While your optimization is running (or after it completes), launch the dashboard:

hill-climber-dashboard

Then navigate to http://localhost:8501 in your browser. The dashboard will automatically discover databases in common locations, or you can select a specific database file using the sidebar controls.

Dashboard configuration

Configure the dashboard using the sidebar:

  • Database selection: Choose directory and database file from dropdowns

  • Auto-refresh: Enable/disable automatic updates

  • Refresh interval: Set polling frequency (0.5-5 minutes)

  • History type: Select Best (monotonic improvement) or Current (includes exploration)

  • Additional metrics: Select extra metrics beyond the objective to plot

  • Normalize: Toggle metric normalization to [0, 1]

  • Exchange markers: Show vertical lines at temperature exchange events

  • Plot layout: Choose 1 or 2 column display

Database configuration parameters

The database logging system uses an efficient collection and write strategy:

  • Worker processes collect metrics at regular intervals during optimization

  • Main process performs all database writes after each batch, avoiding lock contention

  • No buffering needed - workers return collected metrics to main process

db_enabledbool, default=True

Enable database logging for dashboard monitoring

db_pathstr, optional

Path to SQLite database file. Defaults to '../data/hill_climb.db'

db_step_intervalint, optional

Collect metrics every Nth step. Uses tiered sampling based on exchange_interval:

  • exchange_interval < 10: sample every step (1)

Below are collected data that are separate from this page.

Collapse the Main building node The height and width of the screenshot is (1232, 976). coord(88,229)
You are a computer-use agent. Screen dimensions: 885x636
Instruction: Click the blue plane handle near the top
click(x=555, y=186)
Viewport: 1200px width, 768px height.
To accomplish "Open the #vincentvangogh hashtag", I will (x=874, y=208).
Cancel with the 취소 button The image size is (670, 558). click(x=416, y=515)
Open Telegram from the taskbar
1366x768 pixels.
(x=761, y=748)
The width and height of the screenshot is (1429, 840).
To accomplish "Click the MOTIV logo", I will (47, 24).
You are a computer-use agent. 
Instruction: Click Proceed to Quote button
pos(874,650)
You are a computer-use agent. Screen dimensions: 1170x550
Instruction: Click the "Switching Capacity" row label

  • exchange_interval 10-99: sample every 10 steps

  • exchange_interval 100-999: sample every 100 steps

  • exchange_interval >= 1000: sample every 1000 steps

Must be less than or equal to exchange_interval to ensure at least one collection per batch.

checkpoint_intervalint, default=1

Number of batches between checkpoint saves. Default is 1 (checkpoint every batch). Set to higher values (e.g., 10) to reduce checkpoint I/O while database provides real-time monitoring

Performance tuning

Higher resolution (more database load)

climber = HillClimber(
    data=data,
    objective_func=objective,
    exchange_interval=1000,
    db_enabled=True,
    db_step_interval=100  # Collect every 100th step instead of default 1000
)

Collects 10 samples per replica per batch instead of 1 (10x higher resolution).

Database schema

The database contains four tables:

run_metadata

Stores run configuration and hyperparameters:

  • run_id: Always 1 (single run per database)

  • start_time: Unix timestamp when optimization started

  • n_replicas: Number of replicas

  • exchange_interval: Steps between exchange attempts

  • db_step_interval: Step collection frequency

  • hyperparameters: JSON-encoded hyperparameters

replica_status

Current state of each replica (updated after each batch):

  • replica_id: Replica identifier (0 to n_replicas-1)

  • step: Current step number

  • temperature: Current temperature

  • best_objective: Best objective value found

  • current_objective: Current objective value

  • timestamp: Unix timestamp of last update

metrics_history

Time series of metrics (sampled according to db_step_interval):

  • replica_id: Replica identifier

  • step: Step number when metric was recorded

  • metric_name: Name of the metric

  • value: Metric value

Indexed on (replica_id, step) for fast queries.

temperature_exchanges

Record of temperature swaps between replicas:

  • step: Step number when exchange occurred

  • replica_id: Replica that received new temperature

  • new_temperature: New temperature after exchange

  • timestamp: Unix timestamp

Checkpoint independence

Database logging and checkpointing are decoupled for flexibility:

  • Database: Provides real-time progress monitoring with configurable granularity

  • Checkpoints: Provide full state recovery with configurable frequency

This allows you to:

  • Monitor progress every batch while checkpointing every 10 batches

  • Reduce checkpoint file I/O overhead

  • Accept partial batch loss on crashes (database provides progress visibility, checkpoints provide recovery)

Example:

climber = HillClimber(
    data=data,
    objective_func=objective,
    checkpoint_file='optimization.pkl',
    checkpoint_interval=10,  # Checkpoint every 10 batches
    db_enabled=True,
    db_path='optimization.db'  # Monitor every batch
)

Complete example

import numpy as np
import pandas as pd
from hill_climber import HillClimber

# Generate data
np.random.seed(42)
data = pd.DataFrame({
    'x': np.random.randn(1000),
    'y': np.random.randn(1000)
})

# Define objective
def objective(x, y):
    corr = np.corrcoef(x, y)[0, 1]
    return {'Correlation': corr}, corr

# Create optimizer with database enabled
climber = HillClimber(
    data=data,
    objective_func=objective,
    max_time=30,
    n_replicas=4,
    exchange_interval=100,
    db_enabled=True,
    db_path='correlation_opt.db',
    checkpoint_file='correlation_opt.pkl',
    checkpoint_interval=5  # Checkpoint every 5 batches
)

# Run optimization
best_data = climber.climb()

Then in a separate terminal:

hill-climber-dashboard

The dashboard will automatically discover the correlation_opt.db database file, or you can select it using the sidebar controls.

Troubleshooting

Database file not found

  • Ensure your HillClimber instance has db_enabled=True

  • Check that the database path in the dashboard matches your configuration

  • Verify the optimization has started and completed at least one batch

No data appearing

  • Wait for the first batch to complete (exchange_interval steps)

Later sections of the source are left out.